Concludes Will, “During the 25 years that the French left and some right-wing nationalists have spent reviling ‘cold, heartless impoverishing Anglo-American capitalism,’ France’s per capita GDP has slumped from seventh in the world to 17th. Sarkozy’s task is to persuade the French that their government’s solicitousness on behalf of their security and leisure explains the work they must now do to reduce their insecurity.”

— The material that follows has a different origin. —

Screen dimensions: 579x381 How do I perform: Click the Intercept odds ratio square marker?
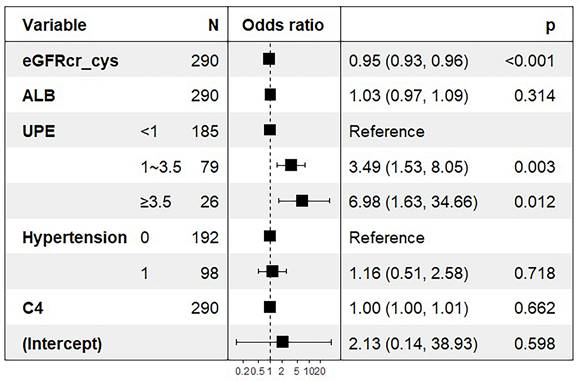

Of course since being elected, over a thousand cars have been torched in France by leftists and welfare state addicts. Getting off welfare dependency is about as hard as getting off cocaine or heroin. Once smitten by government handouts and personal irresponsibility, the welfarist addiction is hard to kick. Thus Sarkozy has a real job on his hands. More cars will undoubtedly burn. But France needs such reforms, as painful as they may be – and the sooner the better.